I used to work at places that specialize in Ultra Low Latency (ULL) development, like Stock Exchanges and High Frequency Trading and the like. You end up having to bypass good abstractions and libraries because of the overhead. A good example is : It is rare ULL code that does a context switch (takes too long). Single threaded only. If you want to communicate w/ another process, you use shared memory. ULL code rarely calls epoll/select either. Best to avoid the kernel as well (evfi,dkdp,openonload,etc). So you end up doing some sort of while(!hasNewData()) {}
spinning event loop, waiting for memory to change, and when it does you enter callback-hell. The ergonomics suck. Or just give up and learn verilog, put your code on the card w/ the NIC and skip the PCIe bus/kernel/stack all together. Your shinny CPU now just branch predicting a glorified logger.
I recently did another project for a company in an adjacent industry and used koltin coroutines (not ULL, but still latency sensitive). It was great to write synchronous looking code that was concurrent. Coroutines made the code so much easier to write / reason about / read.

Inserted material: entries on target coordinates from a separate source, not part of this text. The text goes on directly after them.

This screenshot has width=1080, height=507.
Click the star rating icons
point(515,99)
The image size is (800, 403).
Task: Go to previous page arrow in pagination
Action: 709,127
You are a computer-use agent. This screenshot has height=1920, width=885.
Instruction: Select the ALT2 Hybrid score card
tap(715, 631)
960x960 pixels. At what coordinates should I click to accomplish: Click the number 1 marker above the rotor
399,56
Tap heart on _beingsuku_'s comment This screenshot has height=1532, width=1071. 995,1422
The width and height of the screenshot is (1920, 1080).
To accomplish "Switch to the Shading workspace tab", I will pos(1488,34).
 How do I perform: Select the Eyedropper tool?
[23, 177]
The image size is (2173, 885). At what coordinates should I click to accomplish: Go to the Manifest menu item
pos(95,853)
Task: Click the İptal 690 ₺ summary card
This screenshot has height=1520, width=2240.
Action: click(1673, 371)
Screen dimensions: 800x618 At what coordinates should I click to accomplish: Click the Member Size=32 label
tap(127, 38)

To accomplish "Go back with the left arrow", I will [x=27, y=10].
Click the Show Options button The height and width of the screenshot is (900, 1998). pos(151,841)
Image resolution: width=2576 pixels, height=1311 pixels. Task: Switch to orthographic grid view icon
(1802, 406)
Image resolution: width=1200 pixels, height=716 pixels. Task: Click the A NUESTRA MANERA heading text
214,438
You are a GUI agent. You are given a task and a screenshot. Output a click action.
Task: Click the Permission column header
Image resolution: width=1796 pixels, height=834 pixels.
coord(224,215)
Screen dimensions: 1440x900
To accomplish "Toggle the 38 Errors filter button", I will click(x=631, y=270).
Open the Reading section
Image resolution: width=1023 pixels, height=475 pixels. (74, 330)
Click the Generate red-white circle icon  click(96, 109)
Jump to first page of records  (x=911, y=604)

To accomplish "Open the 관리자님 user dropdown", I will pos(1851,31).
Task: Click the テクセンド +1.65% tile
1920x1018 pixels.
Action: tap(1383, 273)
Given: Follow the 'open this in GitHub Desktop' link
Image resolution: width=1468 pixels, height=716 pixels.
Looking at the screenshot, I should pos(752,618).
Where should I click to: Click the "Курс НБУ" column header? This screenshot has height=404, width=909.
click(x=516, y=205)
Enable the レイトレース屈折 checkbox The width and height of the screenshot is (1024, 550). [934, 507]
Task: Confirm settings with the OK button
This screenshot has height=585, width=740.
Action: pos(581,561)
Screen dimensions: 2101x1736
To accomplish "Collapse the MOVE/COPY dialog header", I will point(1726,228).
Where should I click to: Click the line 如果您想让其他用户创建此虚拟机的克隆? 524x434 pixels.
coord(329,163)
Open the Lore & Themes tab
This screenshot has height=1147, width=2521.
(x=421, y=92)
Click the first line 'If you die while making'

I have another ULL project coming up, so before that project happens I wanted to measure the overhead of coroutines vs callbacks. See how much the abstraction costs. See if the cost are a clear "no".
I didn't want the root event/IO being waited on to dominate the results. Which ruled out networking IO. I decided to used shared memory instead and do a ping-pong test. The clint puts a u64
in a memory location one, and times how long it takes that u64
number to show up in memory location two. The server is spinning waiting for location one to change value, when it does it copies the new value to location two, then loops. Here is the server-side zig code and the resulting asm
according to compiler explorer :
fn runLoop( clientPtr : *const u64, serverPtr : *u64 ) void {
var lastValue : u64 = 0;
while(true) {
lastValue = spinUntilChange( clientPtr, lastValue );
@atomicStore(u64, serverPtr, lastValue, std.builtin.AtomicOrder.Monotonic );
}
}
fn spinUntilChange( spinPtr:*const u64, lastValue:u64) callconv(.Inline) u64 {
var newValue = lastValue;
while( newValue == lastValue ) {
std.atomic.spinLoopHint();
newValue = @atomicLoad(u64, spinPtr, std.builtin.AtomicOrder.Monotonic );
}
return newValue;
} |
runLoop:
xor eax, eax
.LBB0_1:
pause
mov rcx, qword ptr [rdi]
cmp rcx, rax
je .LBB0_1
mov qword ptr [rsi], rcx
mov rax, rcx
jmp .LBB0_1 |
In C++,Rust & Zig I implemented the pointer as both volatile
and Atomic
. It made no difference in the asm
output. If you remove the spinLoopHint()
the AMD times get worse by ~50%. It seems to make no difference on Intel, so I left it in.
There is only one client, and it's in Rust, and it's a spin-loop. Mostly because the criterion benchmarking crate is really great at this kind of micro-benchmark work. The asm
for the client is similar to the server above.
For the coroutine server code, this is the kotlin version which is probably the easiest to follow :
suspend fun asyncLoop() {
var value = 0L
while(true) {
value = suspendPoint.suspendMe()
writeBuf.writeLong(0,value)
}
}
fun run() {
var nextValue = 0L;
var lastValue = 0L;
while(true) {
while(nextValue == lastValue) {
java.lang.Thread.onSpinWait();
nextValue = readBuf.readLong(0)
}
suspendPoint.resume( nextValue )
lastValue = nextValue
}
}
asyncLoop()
is called first, then run()
both from main()
. It's odd to see two while(true)
loops in single threaded code. The magic of coroutines.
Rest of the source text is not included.